Section: Introductionmentioning

confidence: 99%

Mechanical Properties of Microsteel Fiber Reinforced Concrete and Its Gradient Design in the Partially Reinforced RC Beam

Fang

Luo

et al. 2020

Effects of two kinds of microsteel fibers were employed in reinforced concrete (RC) with different fiber volumes fraction. The RC beam was partially reinforced by microsteel fiber reinforced concrete (MSFRC) based on the idea of gradient design. Flexural performances were specially investigated. Results show that microsteel fiber highly strengthened and toughened the concrete matrix. With the same fiber volume content, the concrete reinforced by Type I fiber was generally better in strength compared with that of Type II, while the bending toughness was substantially improved.
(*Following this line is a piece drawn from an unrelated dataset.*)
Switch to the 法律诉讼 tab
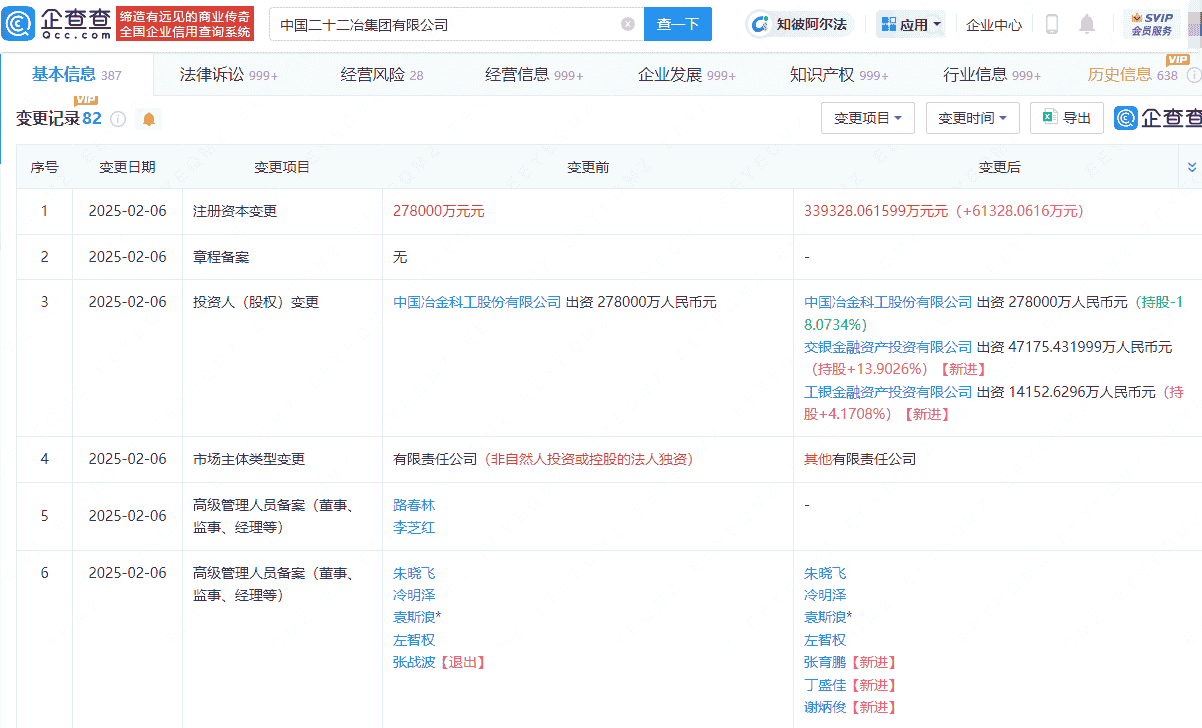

The bending strength of the concrete reinforced by microsteel fiber in partial section of tensile region was comparable to that in whole section. Based on the traditional strength theory, the critical MSFRC layer depth of in the partially reinforced RC beam was about 0.3 times of the beam depth, which possessed the same crack resistance ability with the beam composed of MSFRC in the whole section. Compared with that of the reference beam, the cracking load of the partially reinforced beam was enhanced by 119%, and the ratio of the cracking moment to ultimate moment improved by 91%. Moreover, the width and height of the cracks in the partially reinforced beam developed much slower than those in the reference beam, and the steady state in which all cracks emerged appeared later; meanwhile, the crack spacing in the pure bending region was smaller, and the number of cracks in the bending-shear region was less, which means that the partially reinforced beam is of excellent properties to resist cracking and bending. Finally, the calculation formula of the bearing capacity of the partially reinforced beam was proposed, which was in good agreement with experimental results.